Remember, "Pakistan" means "Land of the Pure" in Urdu.
Update: Nov. 11, 2007
The AP, in a story by Matthew Rosenberg, reported "Musharraf bows to U.S. calls; emergency to end in a month; Bhutto 'is not free to go'", as carried on page A1 of The Washington Times Nov. 10. However, Jane Perlez and David Rhode report in The New York Times, Nov. 11, "Musharraf Refuses to Give Date for Ending Rule by Decree" although there are supposed to be parliamentary elections in January 2008, story.
But on Sunday, Joby Warrick in The Washington Post, p A1, reports: "Pakistan Nuclear Security Questioned: Lack of Knowledge About Arsenal May Limit U.S. Options," here, to the effect that the United States has never been able to monitor Pakistan's nuclear stash adequately.
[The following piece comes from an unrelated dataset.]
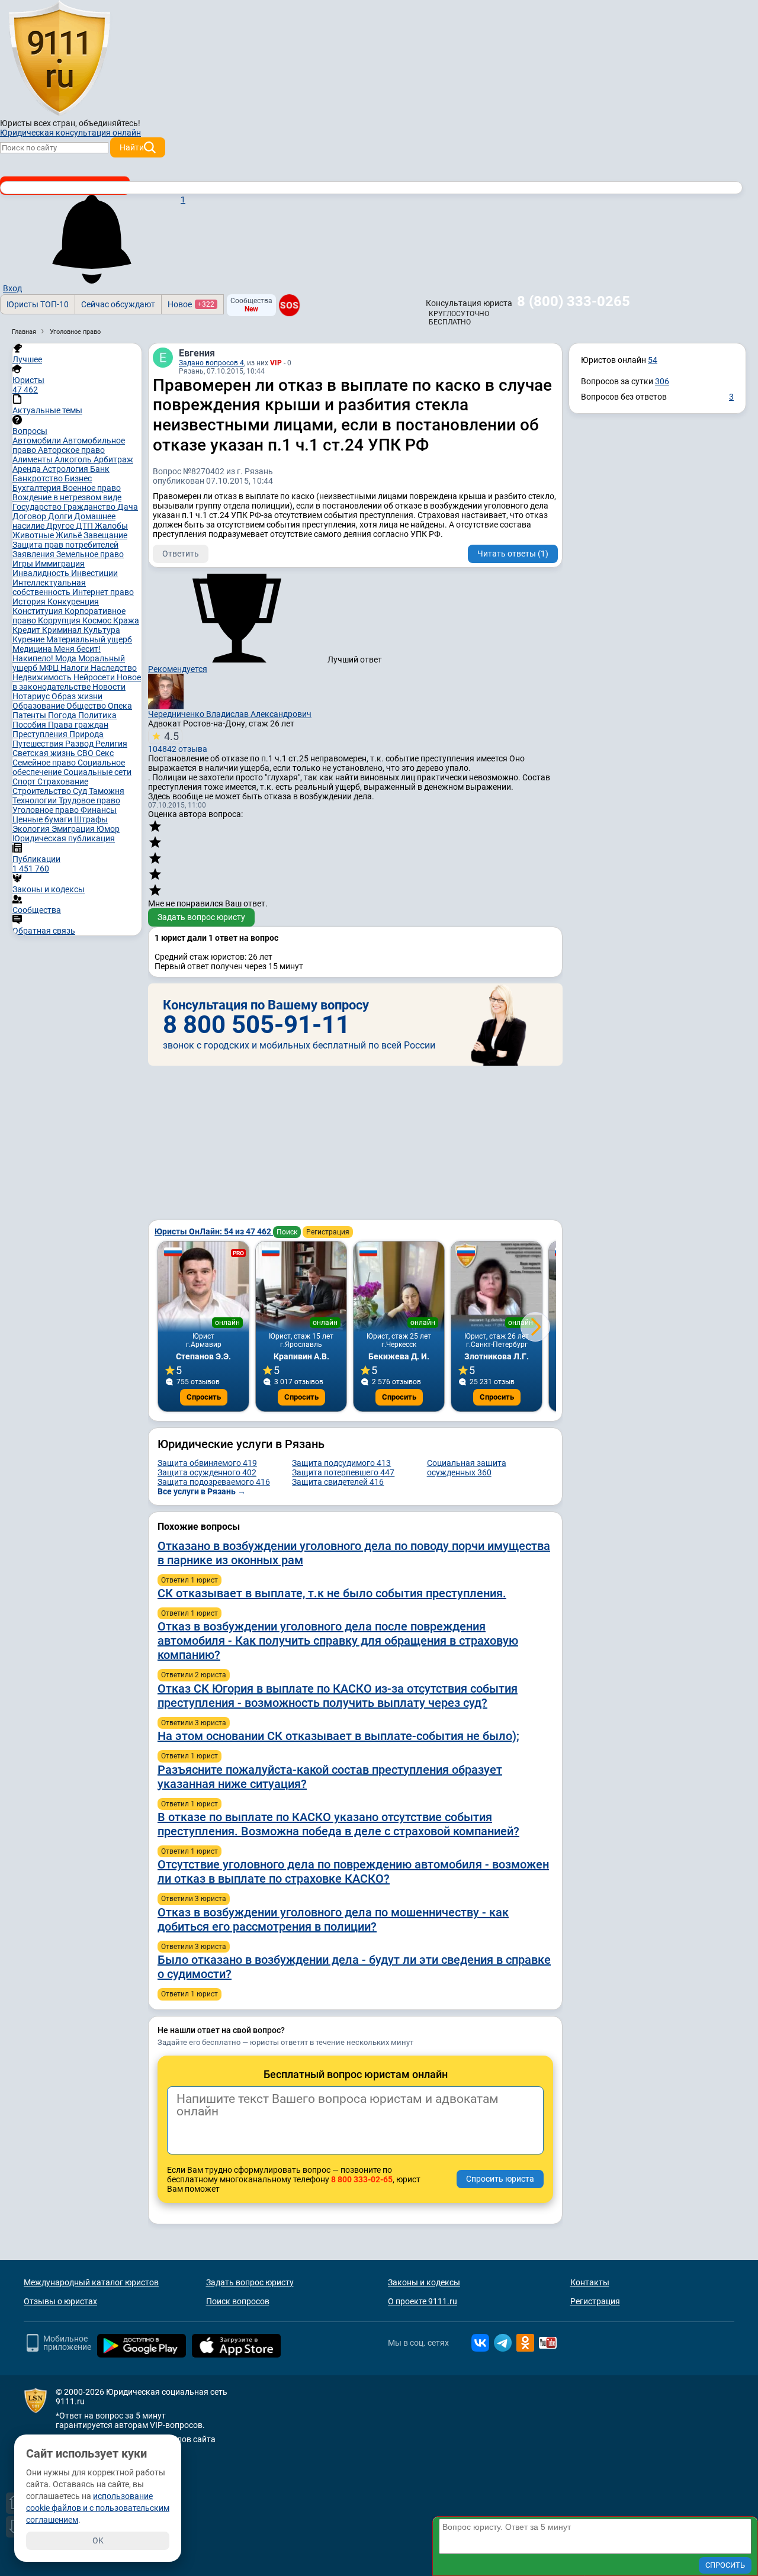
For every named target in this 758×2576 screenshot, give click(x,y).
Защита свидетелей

And in the Outlook Section, Douglas Frantz and Catherine Collins have "Those Nuclear Flashpoints Are Made in Pakistan: The fallout from U.S. policy in Pakistan may not be just dictatorship. It could be something worse" -- a mushroom cloud like on the Fox Show "24", story here.
The International Atomic Energy Agency, iaea, in Vienna has a story "Confidence fails to ease fears over nuclear threat" By Farhan Bokhari and Jo Johnson, link here from the London Financial Times, here.
IAEA's home page is here.
Visitors may want to check "A Brief History of Pakistan's Nuclear Program" and Dr. Abdul Qadeer Khan here. Also the story by Robert Windrem Nov. 6 2007 on MSNBC, "Pakistan's nuclear history worries insiders: 'Nuclear coup' in 1990 and bin Laden meeting offer two chilling precedents" here.
Update: Sunday, Nov 18
David E. Singer and William J. Broad have a major New York Times story today, "U.S. Secretly Aids Pakistan in Guarding Nuclear Arms," for the past six years, link here.
It was also a headline story on AOL today.